Problems and tasks>
- A) List every person named in the passage below on wrap and corporate platforms, with each one's job title and company where the passage gives them.
- B) Write the next part of the passage below on wrap and corporate platforms, starting after its last sentence.

##### Extract to read #####

Young says that his member firms who offer both advice to retail clients through a wrap and corporate advice and flex-benefits to smaller corporate clients will be using at least two systems at the moment.
Yet most providers believe the individual and corporate spaces are coming closer together. Axa Distribution Services director of marketing & distribution Martin Jennings says: “Corporate wrap platforms are not that far from being a reality. The current market offerings have the majority of functionality required to deliver huge benefits for both employers and employees. Within a short period of time and a modest amount of development, I believe you will see an array of new corporate platforms.”
Friends Provident believes the two concepts of wrap and corporate platforms remain separate. Head of corporate pensions marketing Martin Palmer believes that wrap remains something that will appeal to well off retail investors and that corporate platforms will appeal to a whole workforce. For Palmer they will not merge. He does not believe for example that employees will want to put any details of their individual financial information and products on to an employer-based system. “We see it very much as a corporate benefit proposition, geared around any CSAs, Sipps and other corporate pensions schemes,” he says.

##### Given records #####

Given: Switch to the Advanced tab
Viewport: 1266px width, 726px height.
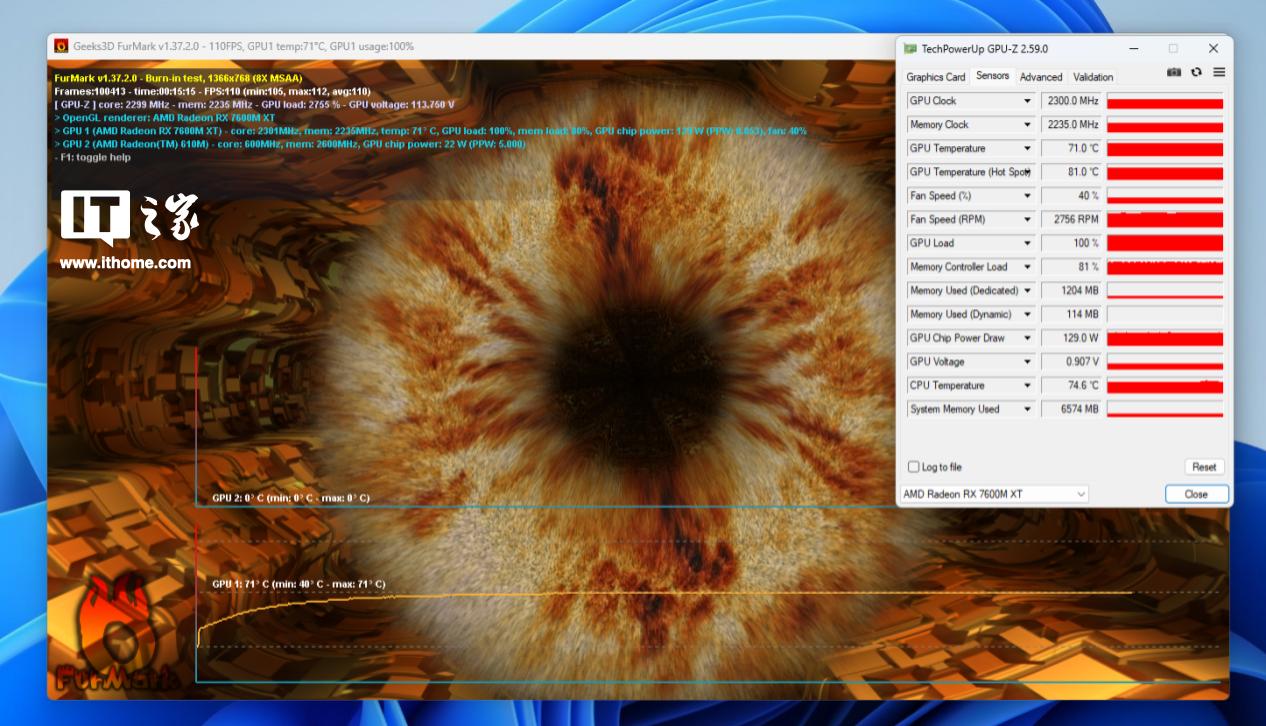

#####
##### Given records #####

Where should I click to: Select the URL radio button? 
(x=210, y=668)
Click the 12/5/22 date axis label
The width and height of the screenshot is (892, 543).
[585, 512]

#####

Expected responses>
- A)
- Young (no title or company given)
- Martin Jennings, director of marketing & distribution, Axa Distribution Services
- Martin Palmer, head of corporate pensions marketing, Friends Provident

- B)
Legal & General managing director of workplace savings Tony Filbin believes that employer demand will drive integration eventually, mainly because of the big changes to employer pension provision.
He says: “Employers want to give their employees information, education, guidance and advice both online and offline, especially as the nature of the pensions promise has changed over the years. It has gone from final salary to perhaps a trust basis, to contract based schemes with perhaps a default fund. A lot of employers, when they are changing the nature of the retirement arrangement, want to support their employees as much as possible. That is why they are expecting providers to provide things such as risk tools and future benefit calculators through to advice helplines and face to face advice for employees moving benefits to existing employers from previous ones.”
L&G’s position is to “plug and play”, bringing its investment capabilities through Cofunds into the mix while connecting with those who offer full flex services. It has connections to other providers who offer flex such as Aegon and recently linked up with corporate adviser Thomsons Online Benefits. L&G says it sees its roles as providing all manner of fund services, which is essential to satisfy adviser demand. For a corporate adviser this might include helping create a bespoke default fund for a particular employer.
The firm has also launched a corporate Isa and highlights the attendant tax sheltering advantages of linking sharesave, Isas and pensions. “Employers are saying we want to make it easier for our employees to take advantage of what tax wrappers there are, to take advantage of the benefits we have on offer.”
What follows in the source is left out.